**GOAL**: Gather every line in the material below that contains the string "menu", and copy each one in full.

── INPUT ROWS

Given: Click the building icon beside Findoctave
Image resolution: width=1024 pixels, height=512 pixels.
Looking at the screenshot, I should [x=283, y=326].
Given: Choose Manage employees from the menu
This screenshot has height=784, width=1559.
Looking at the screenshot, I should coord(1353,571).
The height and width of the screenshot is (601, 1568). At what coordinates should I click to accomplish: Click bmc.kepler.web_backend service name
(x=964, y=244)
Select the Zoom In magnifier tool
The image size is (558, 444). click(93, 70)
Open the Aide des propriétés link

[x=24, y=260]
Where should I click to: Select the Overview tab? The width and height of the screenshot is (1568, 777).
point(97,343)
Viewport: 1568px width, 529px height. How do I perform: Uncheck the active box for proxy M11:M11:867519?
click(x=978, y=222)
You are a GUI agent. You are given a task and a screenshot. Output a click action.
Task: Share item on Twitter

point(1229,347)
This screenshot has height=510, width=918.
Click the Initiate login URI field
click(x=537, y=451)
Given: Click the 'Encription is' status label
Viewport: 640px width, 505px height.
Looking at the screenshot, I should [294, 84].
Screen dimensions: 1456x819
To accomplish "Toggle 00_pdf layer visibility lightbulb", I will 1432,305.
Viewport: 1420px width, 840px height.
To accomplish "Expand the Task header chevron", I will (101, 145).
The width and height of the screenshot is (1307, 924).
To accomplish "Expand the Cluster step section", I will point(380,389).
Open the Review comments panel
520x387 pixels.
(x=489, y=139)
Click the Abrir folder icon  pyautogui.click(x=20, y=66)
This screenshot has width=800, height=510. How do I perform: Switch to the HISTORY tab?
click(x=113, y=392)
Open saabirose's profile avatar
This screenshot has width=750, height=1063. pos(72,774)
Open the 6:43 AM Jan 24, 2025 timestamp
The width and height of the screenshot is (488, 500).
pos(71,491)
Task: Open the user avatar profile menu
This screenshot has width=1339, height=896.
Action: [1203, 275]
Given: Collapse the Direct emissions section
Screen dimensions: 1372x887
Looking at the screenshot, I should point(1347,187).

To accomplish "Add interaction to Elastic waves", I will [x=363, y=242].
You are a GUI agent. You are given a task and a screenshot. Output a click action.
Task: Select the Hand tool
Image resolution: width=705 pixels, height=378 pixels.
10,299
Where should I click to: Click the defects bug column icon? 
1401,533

────

**SOLUTION FOR THIS EXERCISE**:
Given: Choose Manage employees from the menu
Task: Open the user avatar profile menu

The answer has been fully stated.